Themed meetings, particularly when the theme does not conform to one discipline, are hard to pull off. It can be nearly impossible to convince successful professionals on the lecture circuit to modify the presentation of their own work to support such a theme. In that respect, this meeting was no different from many—some speakers were hard-pressed to conform to the theme, and it is not clear that many attendees learned information of practical value to their work from speakers across disciplines.

However, it is not often that scientists have the luxury of stepping back and appreciating the context of their work in quite this way. It is not, for instance, usually appropriate to begin a paper on an apoptotic signaling pathway with a philosophical digression into the nature of Death. The abstract dimensions that the visual neuroscientist Alice O'Toole (University of Texas at Dallas) gave to facial characteristics are supposed to shed light on how we instantaneously recognize the friend we have not seen in 30 years. The electrophysiological signals in the brain that neurophysiologist Aina Puce (West Virginia University) described when we view simple movements is ultimately meant to explain how we identify with the subtle shrugging of shoulders that can transmute insouciance into insecurity.

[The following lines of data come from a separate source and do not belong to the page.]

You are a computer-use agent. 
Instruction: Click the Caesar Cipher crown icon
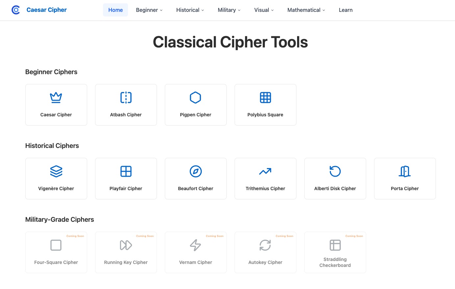(56, 98)
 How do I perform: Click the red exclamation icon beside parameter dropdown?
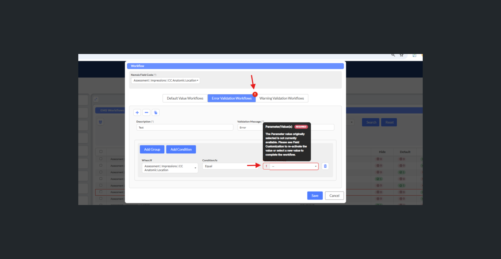click(266, 166)

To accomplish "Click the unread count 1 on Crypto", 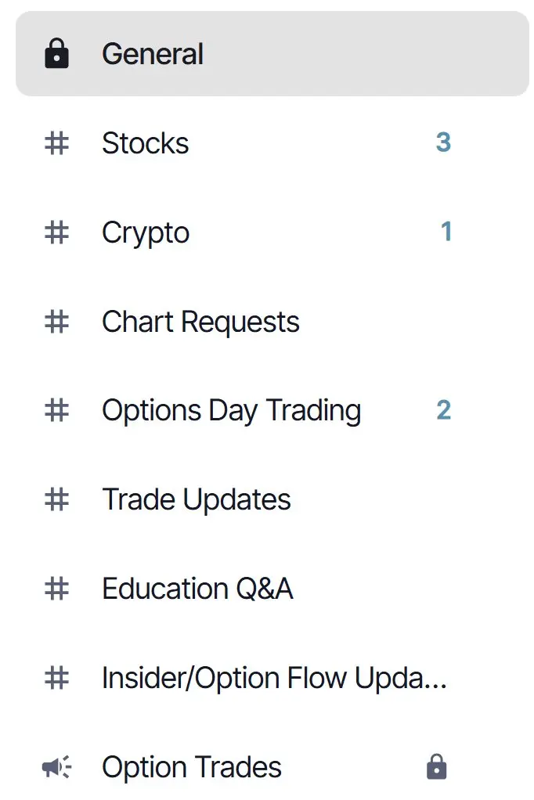I will click(x=446, y=232).
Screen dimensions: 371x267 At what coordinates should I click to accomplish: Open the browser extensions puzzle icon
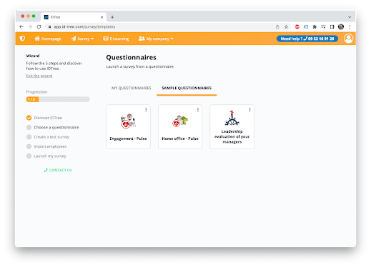(315, 27)
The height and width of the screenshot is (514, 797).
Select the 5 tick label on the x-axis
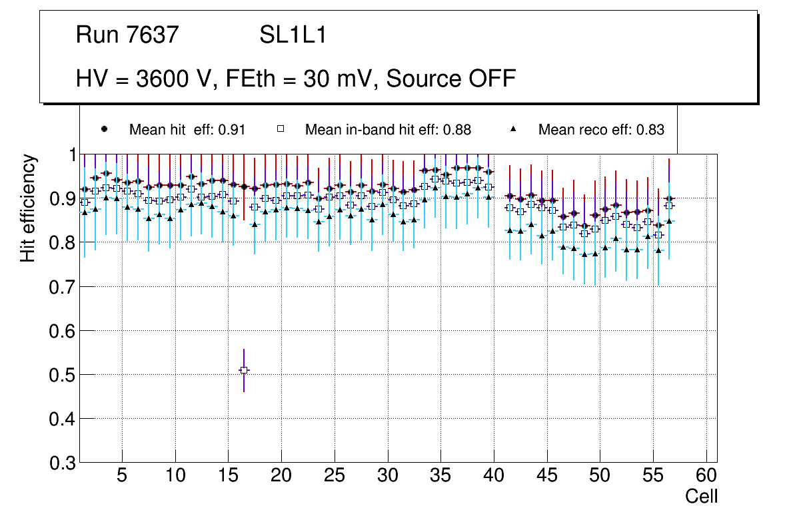(x=122, y=476)
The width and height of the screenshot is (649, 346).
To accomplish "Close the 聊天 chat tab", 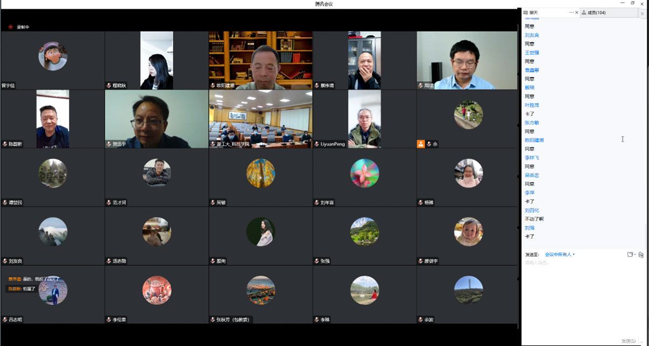I will click(577, 12).
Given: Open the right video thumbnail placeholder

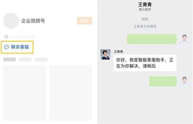Looking at the screenshot, I should click(71, 93).
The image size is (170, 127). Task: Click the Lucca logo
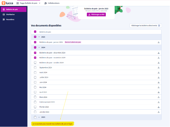tap(7, 3)
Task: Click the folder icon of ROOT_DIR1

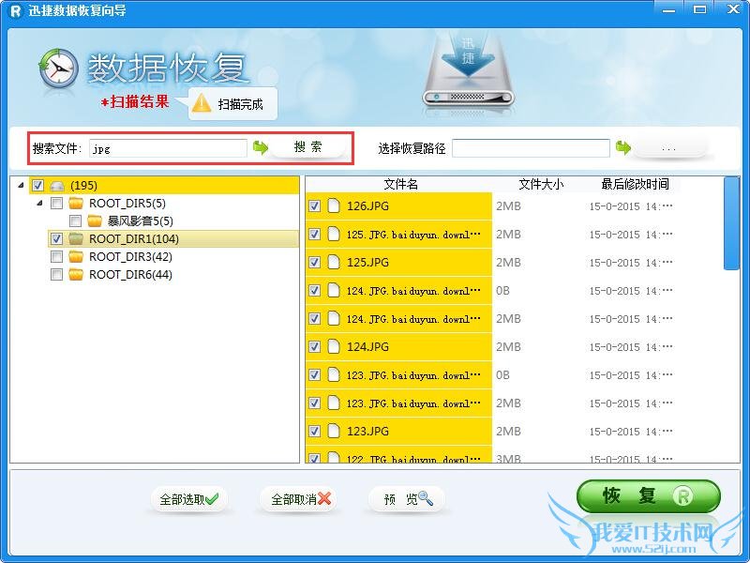Action: (x=77, y=238)
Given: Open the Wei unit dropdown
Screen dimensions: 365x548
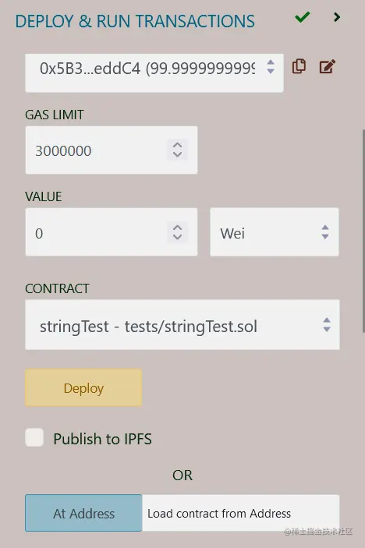Looking at the screenshot, I should (x=275, y=232).
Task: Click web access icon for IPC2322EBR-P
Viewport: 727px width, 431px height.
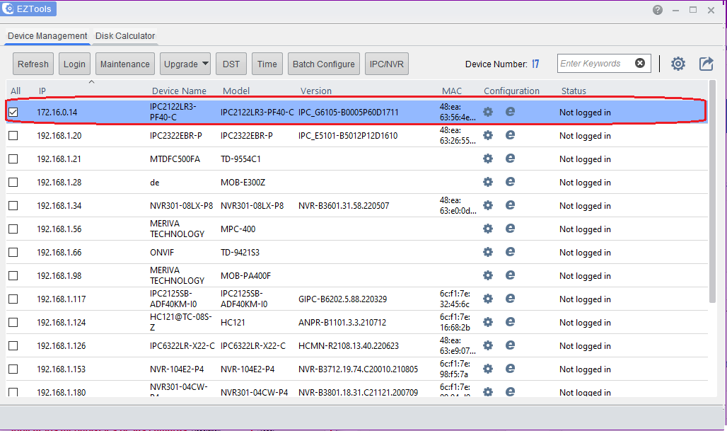Action: tap(510, 135)
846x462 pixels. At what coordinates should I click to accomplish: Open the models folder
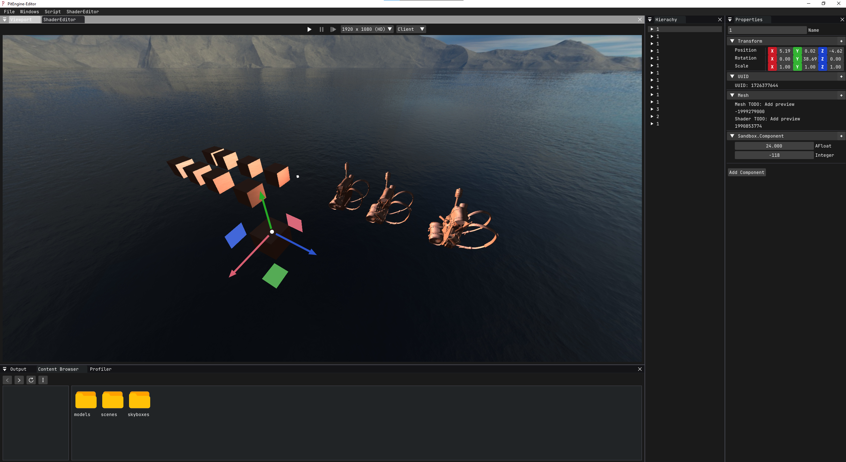86,400
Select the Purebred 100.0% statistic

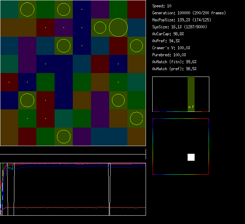169,55
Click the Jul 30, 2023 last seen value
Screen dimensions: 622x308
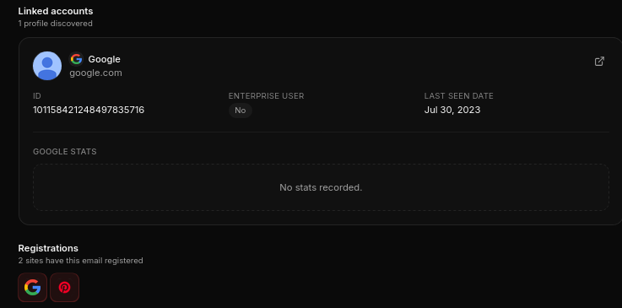(x=452, y=110)
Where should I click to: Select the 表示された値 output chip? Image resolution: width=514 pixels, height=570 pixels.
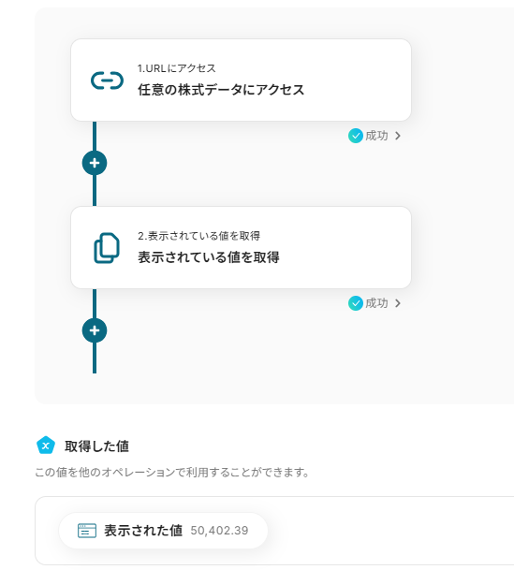(163, 531)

By reducing the problem to its simplest, most controlled form, scientists hope to shed light on the complexities of life. Auditory physiologists are supposed to tell us how we hear. And yet it will be a long time before they can explain “music heard so deeply that it is not heard at all, but you are the music while the music lasts” (T. S. Eliot, as quoted by the conference organizer, Semir Zeki [University College London]). But the richness of the goal makes the journey all the more rewarding.